Lynn Kamerlin

Enzymes play a key role in almost all biological processes, accelerating a variety of metabolic reactions as well as controlling energy transduction, the transcription, and translation of genetic information, and signaling. They possess the remarkable capacity to accelerate reactions by many orders of magnitude compared to their uncatalyzed counterparts, making feasible crucial processes that would otherwise not occur on biologically relevant timescales. Thus, there is broad interest in understanding the catalytic power of enzymes on a molecular level. Several proposals have been put forward to try to explain this phenomenon, and one that has rapidly gained momentum in recent years is the idea that enzyme dynamics somehow contributes to catalysis. This review examines the dynamical proposal in a critical way, considering basically all reasonable definitions, including (but not limited to) such proposed effects as "coupling between conformational and chemical motions," "landscape searches" and "entropy funnels." It is shown that none of these proposed effects have been experimentally demonstrated to contribute to catalysis, nor are they supported by consistent theoretical studies.
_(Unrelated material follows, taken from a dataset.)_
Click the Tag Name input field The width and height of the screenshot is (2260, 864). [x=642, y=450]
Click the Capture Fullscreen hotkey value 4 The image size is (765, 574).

On the other hand, it is clarified that careful simulation studies have excluded most (if not all) dynamical proposals. This review places significant emphasis on clarifying the role of logical definitions of different catalytic proposals, and on the need for a clear formulation in terms of the assumed potential surface and reaction coordinate. Finally, it is pointed out that electrostatic preorganization actually accounts for the observed catalytic effects of enzymes, through the corresponding changes in the activation free energies.